Wirusy, które tworzą swoje własne geny
Pandorawirusy przez długi czas były mylone z bakteriami. Najnowsze badania pokazują, że są one jeszcze dziwniejsze, niż nam się wydawało, ponieważ zawierają setki genów, które nie występują w żadnym innym organizmie na naszej planecie.
Pięć lat temu na plaży w Santiago odkryto olbrzymiego wirusa, którego zaklasyfikowano do rodzaju pandorawirusów. Podczas gdy wcześniej udawało się namierzyć inne olbrzymie wirusy, pandorawirusy były niepodobne do niczego znanego nauce. Ich genom jest prawie dwa razy większy od innych olbrzymich wirusów. Dla przykładu - HIV ma zaledwie 900 genów, podczas gdy pandorawirusy mają ich 2500.
Pomimo tego, że pandorawirusy są tej samej wielkości co bakterie i mają naprawdę duży genom, nie mogą wytwarzać własnych białek.
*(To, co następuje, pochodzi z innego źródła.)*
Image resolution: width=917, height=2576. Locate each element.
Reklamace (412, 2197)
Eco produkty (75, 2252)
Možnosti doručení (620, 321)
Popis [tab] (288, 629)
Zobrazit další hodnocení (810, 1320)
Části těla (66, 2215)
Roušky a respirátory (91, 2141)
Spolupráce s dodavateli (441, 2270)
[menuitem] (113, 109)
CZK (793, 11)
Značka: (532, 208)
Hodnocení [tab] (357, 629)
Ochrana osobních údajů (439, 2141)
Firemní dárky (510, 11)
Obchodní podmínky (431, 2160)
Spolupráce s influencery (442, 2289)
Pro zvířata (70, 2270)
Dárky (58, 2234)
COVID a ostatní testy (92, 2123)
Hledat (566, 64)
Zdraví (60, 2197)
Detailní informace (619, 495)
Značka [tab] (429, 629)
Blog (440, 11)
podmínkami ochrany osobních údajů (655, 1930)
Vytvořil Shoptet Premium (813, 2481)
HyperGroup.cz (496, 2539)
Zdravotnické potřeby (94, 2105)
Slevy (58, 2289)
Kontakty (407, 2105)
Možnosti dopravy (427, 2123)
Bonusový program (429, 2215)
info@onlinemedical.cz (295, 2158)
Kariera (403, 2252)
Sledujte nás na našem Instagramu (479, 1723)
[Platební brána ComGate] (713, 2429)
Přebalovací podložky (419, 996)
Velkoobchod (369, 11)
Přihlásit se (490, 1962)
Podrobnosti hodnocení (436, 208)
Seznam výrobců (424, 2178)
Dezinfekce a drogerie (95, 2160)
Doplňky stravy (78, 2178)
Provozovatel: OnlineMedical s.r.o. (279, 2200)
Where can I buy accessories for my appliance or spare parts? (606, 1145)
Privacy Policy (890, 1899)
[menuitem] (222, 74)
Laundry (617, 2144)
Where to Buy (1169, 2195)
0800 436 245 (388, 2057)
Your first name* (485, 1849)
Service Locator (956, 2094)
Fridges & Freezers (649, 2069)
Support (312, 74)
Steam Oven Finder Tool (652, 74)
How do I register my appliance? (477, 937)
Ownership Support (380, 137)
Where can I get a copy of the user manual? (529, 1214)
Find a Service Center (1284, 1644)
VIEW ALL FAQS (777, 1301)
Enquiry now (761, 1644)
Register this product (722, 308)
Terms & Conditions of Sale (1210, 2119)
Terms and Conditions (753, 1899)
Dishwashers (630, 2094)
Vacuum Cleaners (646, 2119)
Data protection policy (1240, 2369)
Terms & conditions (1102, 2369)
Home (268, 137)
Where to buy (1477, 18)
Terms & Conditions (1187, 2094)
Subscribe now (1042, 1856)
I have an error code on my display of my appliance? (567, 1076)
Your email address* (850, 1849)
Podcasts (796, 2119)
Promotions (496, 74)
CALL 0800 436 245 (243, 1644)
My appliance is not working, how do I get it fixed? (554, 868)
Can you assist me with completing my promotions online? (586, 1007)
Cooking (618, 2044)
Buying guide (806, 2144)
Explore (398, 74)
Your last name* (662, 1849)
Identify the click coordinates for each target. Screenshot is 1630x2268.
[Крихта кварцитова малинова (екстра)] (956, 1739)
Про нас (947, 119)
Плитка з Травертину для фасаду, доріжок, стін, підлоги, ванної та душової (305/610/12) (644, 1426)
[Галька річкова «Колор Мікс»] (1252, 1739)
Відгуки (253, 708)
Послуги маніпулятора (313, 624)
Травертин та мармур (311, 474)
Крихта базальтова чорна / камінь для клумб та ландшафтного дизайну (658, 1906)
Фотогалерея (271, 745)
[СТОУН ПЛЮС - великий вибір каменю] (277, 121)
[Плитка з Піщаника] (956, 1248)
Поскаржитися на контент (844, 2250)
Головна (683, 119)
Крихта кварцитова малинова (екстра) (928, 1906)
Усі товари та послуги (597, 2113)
W tym celu muszą zaatakować inny organizm, np. amebę. Ale skoro pomimo dużego genomu pandorawirusy nadal nie są w stanie wytwarzać własnych białek, to po co im dodatkowe geny?
Okazuje się, że pandorawirusy przez dłuższy czas samodzielnie schodziły z własnej gałęzi drzewa ewolucyjnego. Zwykle jest tak, że im bliżej jest spokrewniony dany organizm, tym więcej ma wspólnych genów. Człowiek dzieli aż 96 proc. genów z najbliższym żyjącym krewnym - szympansem, podczas gdy tylko 60 proc. z muszką owocową i 40 proc. z kapustą. Ale pandorawirusy wymykają się tym zasadom.
Geny występujące w jednej grupie lub organizmie, ale w żadnych innych, są znane jako geny sieroce. Mimo podobnych kształtów i funkcji, każdy z wirusów dzieli tylko około połowę genów z najbliższymi krewnymi, reszta jest charakterystyczna dla danego osobnika.
Wciąż nie wiadomo, dlaczego tak jest. Wygląda na to, że geny sieroce powstają spontanicznie w genomach wirusów, czyniąc je jeszcze większymi osobliwościami biologicznymi.